··· Material to process ···

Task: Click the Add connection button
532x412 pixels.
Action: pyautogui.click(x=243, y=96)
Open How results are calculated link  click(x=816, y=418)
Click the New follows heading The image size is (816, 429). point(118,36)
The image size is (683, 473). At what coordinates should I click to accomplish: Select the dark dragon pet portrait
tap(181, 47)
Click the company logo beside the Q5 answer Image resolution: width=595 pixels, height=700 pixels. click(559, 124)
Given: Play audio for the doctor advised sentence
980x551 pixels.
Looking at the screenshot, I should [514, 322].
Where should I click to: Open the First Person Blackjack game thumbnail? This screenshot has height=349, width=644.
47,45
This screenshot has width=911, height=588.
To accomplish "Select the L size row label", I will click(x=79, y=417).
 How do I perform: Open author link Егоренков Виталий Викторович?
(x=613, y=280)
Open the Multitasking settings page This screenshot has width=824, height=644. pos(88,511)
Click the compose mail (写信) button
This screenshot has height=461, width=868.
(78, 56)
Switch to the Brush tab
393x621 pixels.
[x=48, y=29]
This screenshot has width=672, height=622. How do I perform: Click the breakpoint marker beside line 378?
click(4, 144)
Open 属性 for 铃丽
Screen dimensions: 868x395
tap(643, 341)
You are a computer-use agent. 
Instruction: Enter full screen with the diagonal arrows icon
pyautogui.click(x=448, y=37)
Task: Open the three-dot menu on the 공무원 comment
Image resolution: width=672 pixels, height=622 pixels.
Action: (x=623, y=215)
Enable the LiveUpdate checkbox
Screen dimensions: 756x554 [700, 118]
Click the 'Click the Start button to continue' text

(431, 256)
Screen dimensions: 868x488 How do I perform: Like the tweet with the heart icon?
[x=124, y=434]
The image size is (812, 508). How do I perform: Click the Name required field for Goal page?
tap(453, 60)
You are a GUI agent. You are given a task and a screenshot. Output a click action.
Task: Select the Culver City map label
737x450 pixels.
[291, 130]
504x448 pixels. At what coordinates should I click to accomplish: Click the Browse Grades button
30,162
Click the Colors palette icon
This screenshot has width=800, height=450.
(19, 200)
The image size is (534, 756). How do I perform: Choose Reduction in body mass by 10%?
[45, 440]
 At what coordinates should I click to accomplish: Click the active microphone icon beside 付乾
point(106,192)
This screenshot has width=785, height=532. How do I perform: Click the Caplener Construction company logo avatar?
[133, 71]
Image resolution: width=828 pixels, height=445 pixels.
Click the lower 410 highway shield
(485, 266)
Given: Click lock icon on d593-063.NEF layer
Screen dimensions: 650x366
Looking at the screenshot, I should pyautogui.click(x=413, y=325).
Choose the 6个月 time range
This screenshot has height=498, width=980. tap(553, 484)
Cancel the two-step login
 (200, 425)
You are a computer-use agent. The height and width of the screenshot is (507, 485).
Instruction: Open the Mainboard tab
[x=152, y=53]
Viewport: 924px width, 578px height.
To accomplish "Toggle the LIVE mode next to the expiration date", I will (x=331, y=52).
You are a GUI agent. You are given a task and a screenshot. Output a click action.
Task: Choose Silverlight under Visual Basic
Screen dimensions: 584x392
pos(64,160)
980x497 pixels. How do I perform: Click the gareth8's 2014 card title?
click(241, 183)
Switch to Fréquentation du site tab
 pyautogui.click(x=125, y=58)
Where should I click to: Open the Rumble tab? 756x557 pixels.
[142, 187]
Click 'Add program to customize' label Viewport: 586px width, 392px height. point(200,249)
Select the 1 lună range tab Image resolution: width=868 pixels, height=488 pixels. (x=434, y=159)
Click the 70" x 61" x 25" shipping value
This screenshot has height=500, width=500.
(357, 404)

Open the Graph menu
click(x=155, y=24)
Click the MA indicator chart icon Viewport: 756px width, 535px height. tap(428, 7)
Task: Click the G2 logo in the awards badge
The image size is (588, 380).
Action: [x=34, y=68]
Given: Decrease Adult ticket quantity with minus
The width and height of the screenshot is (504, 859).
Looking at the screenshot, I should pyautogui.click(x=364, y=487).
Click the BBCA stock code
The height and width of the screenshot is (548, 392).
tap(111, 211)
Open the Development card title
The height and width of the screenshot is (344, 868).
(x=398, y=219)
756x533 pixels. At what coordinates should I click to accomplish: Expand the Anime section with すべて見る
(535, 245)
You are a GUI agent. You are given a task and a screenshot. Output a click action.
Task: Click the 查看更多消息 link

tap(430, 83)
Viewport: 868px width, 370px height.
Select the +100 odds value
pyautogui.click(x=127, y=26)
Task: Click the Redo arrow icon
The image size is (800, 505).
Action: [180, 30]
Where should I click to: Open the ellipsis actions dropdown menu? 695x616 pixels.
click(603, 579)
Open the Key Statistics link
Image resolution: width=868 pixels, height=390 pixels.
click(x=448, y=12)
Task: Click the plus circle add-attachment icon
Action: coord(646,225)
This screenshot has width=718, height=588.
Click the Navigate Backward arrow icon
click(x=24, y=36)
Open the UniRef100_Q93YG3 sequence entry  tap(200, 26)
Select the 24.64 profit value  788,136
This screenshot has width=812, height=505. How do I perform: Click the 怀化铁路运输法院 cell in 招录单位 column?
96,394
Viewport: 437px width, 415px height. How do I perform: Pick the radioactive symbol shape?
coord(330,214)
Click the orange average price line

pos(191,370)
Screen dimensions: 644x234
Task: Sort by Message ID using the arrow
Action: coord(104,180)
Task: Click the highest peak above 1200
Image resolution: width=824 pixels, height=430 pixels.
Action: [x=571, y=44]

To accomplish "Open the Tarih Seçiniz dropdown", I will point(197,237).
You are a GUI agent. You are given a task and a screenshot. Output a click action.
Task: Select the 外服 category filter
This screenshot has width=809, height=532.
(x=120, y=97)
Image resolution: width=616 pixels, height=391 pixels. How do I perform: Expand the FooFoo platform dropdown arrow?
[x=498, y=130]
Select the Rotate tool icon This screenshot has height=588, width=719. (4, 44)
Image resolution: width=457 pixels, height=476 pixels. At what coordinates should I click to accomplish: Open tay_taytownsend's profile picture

···

# What to produce
Write out every line of the data again, exactly as it reads.

# Task result
Task: Click the Add connection button
532x412 pixels.
Action: pyautogui.click(x=243, y=96)
Open How results are calculated link  click(x=816, y=418)
Click the New follows heading The image size is (816, 429). point(118,36)
The image size is (683, 473). At what coordinates should I click to accomplish: Select the dark dragon pet portrait
tap(181, 47)
Click the company logo beside the Q5 answer Image resolution: width=595 pixels, height=700 pixels. click(559, 124)
Given: Play audio for the doctor advised sentence
980x551 pixels.
Looking at the screenshot, I should [514, 322].
Where should I click to: Open the First Person Blackjack game thumbnail? This screenshot has height=349, width=644.
47,45
This screenshot has width=911, height=588.
To accomplish "Select the L size row label", I will click(x=79, y=417).
 How do I perform: Open author link Егоренков Виталий Викторович?
(x=613, y=280)
Open the Multitasking settings page This screenshot has width=824, height=644. pos(88,511)
Click the compose mail (写信) button
This screenshot has height=461, width=868.
(78, 56)
Switch to the Brush tab
393x621 pixels.
[x=48, y=29]
This screenshot has width=672, height=622. How do I perform: Click the breakpoint marker beside line 378?
click(4, 144)
Open 属性 for 铃丽
Screen dimensions: 868x395
tap(643, 341)
You are a computer-use agent. 
Instruction: Enter full screen with the diagonal arrows icon
pyautogui.click(x=448, y=37)
Task: Open the three-dot menu on the 공무원 comment
Image resolution: width=672 pixels, height=622 pixels.
Action: (x=623, y=215)
Enable the LiveUpdate checkbox
Screen dimensions: 756x554 [700, 118]
Click the 'Click the Start button to continue' text

(431, 256)
Screen dimensions: 868x488 How do I perform: Like the tweet with the heart icon?
[x=124, y=434]
The image size is (812, 508). How do I perform: Click the Name required field for Goal page?
tap(453, 60)
You are a GUI agent. You are given a task and a screenshot. Output a click action.
Task: Select the Culver City map label
737x450 pixels.
[291, 130]
504x448 pixels. At what coordinates should I click to accomplish: Click the Browse Grades button
30,162
Click the Colors palette icon
This screenshot has width=800, height=450.
(19, 200)
The image size is (534, 756). How do I perform: Choose Reduction in body mass by 10%?
[45, 440]
 At what coordinates should I click to accomplish: Click the active microphone icon beside 付乾
point(106,192)
This screenshot has width=785, height=532. How do I perform: Click the Caplener Construction company logo avatar?
[133, 71]
Image resolution: width=828 pixels, height=445 pixels.
Click the lower 410 highway shield
(485, 266)
Given: Click lock icon on d593-063.NEF layer
Screen dimensions: 650x366
Looking at the screenshot, I should pyautogui.click(x=413, y=325).
Choose the 6个月 time range
This screenshot has height=498, width=980. tap(553, 484)
Cancel the two-step login
 (200, 425)
You are a computer-use agent. The height and width of the screenshot is (507, 485).
Instruction: Open the Mainboard tab
[x=152, y=53]
Viewport: 924px width, 578px height.
To accomplish "Toggle the LIVE mode next to the expiration date", I will (x=331, y=52).
You are a GUI agent. You are given a task and a screenshot. Output a click action.
Task: Choose Silverlight under Visual Basic
Screen dimensions: 584x392
pos(64,160)
980x497 pixels. How do I perform: Click the gareth8's 2014 card title?
click(241, 183)
Switch to Fréquentation du site tab
 pyautogui.click(x=125, y=58)
Where should I click to: Open the Rumble tab? 756x557 pixels.
[142, 187]
Click 'Add program to customize' label Viewport: 586px width, 392px height. point(200,249)
Select the 1 lună range tab Image resolution: width=868 pixels, height=488 pixels. (x=434, y=159)
Click the 70" x 61" x 25" shipping value
This screenshot has height=500, width=500.
(357, 404)

Open the Graph menu
click(x=155, y=24)
Click the MA indicator chart icon Viewport: 756px width, 535px height. tap(428, 7)
Task: Click the G2 logo in the awards badge
The image size is (588, 380).
Action: [x=34, y=68]
Given: Decrease Adult ticket quantity with minus
The width and height of the screenshot is (504, 859).
Looking at the screenshot, I should pyautogui.click(x=364, y=487).
Click the BBCA stock code
The height and width of the screenshot is (548, 392).
tap(111, 211)
Open the Development card title
The height and width of the screenshot is (344, 868).
(x=398, y=219)
756x533 pixels. At what coordinates should I click to accomplish: Expand the Anime section with すべて見る
(535, 245)
You are a GUI agent. You are given a task and a screenshot. Output a click action.
Task: Click the 查看更多消息 link

tap(430, 83)
Viewport: 868px width, 370px height.
Select the +100 odds value
pyautogui.click(x=127, y=26)
Task: Click the Redo arrow icon
The image size is (800, 505).
Action: [180, 30]
Where should I click to: Open the ellipsis actions dropdown menu? 695x616 pixels.
click(603, 579)
Open the Key Statistics link
Image resolution: width=868 pixels, height=390 pixels.
click(x=448, y=12)
Task: Click the plus circle add-attachment icon
Action: coord(646,225)
This screenshot has width=718, height=588.
Click the Navigate Backward arrow icon
click(x=24, y=36)
Open the UniRef100_Q93YG3 sequence entry  tap(200, 26)
Select the 24.64 profit value  788,136
This screenshot has width=812, height=505. How do I perform: Click the 怀化铁路运输法院 cell in 招录单位 column?
96,394
Viewport: 437px width, 415px height. How do I perform: Pick the radioactive symbol shape?
coord(330,214)
Click the orange average price line

pos(191,370)
Screen dimensions: 644x234
Task: Sort by Message ID using the arrow
Action: coord(104,180)
Task: Click the highest peak above 1200
Image resolution: width=824 pixels, height=430 pixels.
Action: [x=571, y=44]

To accomplish "Open the Tarih Seçiniz dropdown", I will point(197,237).
You are a GUI agent. You are given a task and a screenshot. Output a click action.
Task: Select the 外服 category filter
This screenshot has width=809, height=532.
(x=120, y=97)
Image resolution: width=616 pixels, height=391 pixels. How do I perform: Expand the FooFoo platform dropdown arrow?
[x=498, y=130]
Select the Rotate tool icon This screenshot has height=588, width=719. (4, 44)
Image resolution: width=457 pixels, height=476 pixels. At what coordinates should I click to accomplish: Open tay_taytownsend's profile picture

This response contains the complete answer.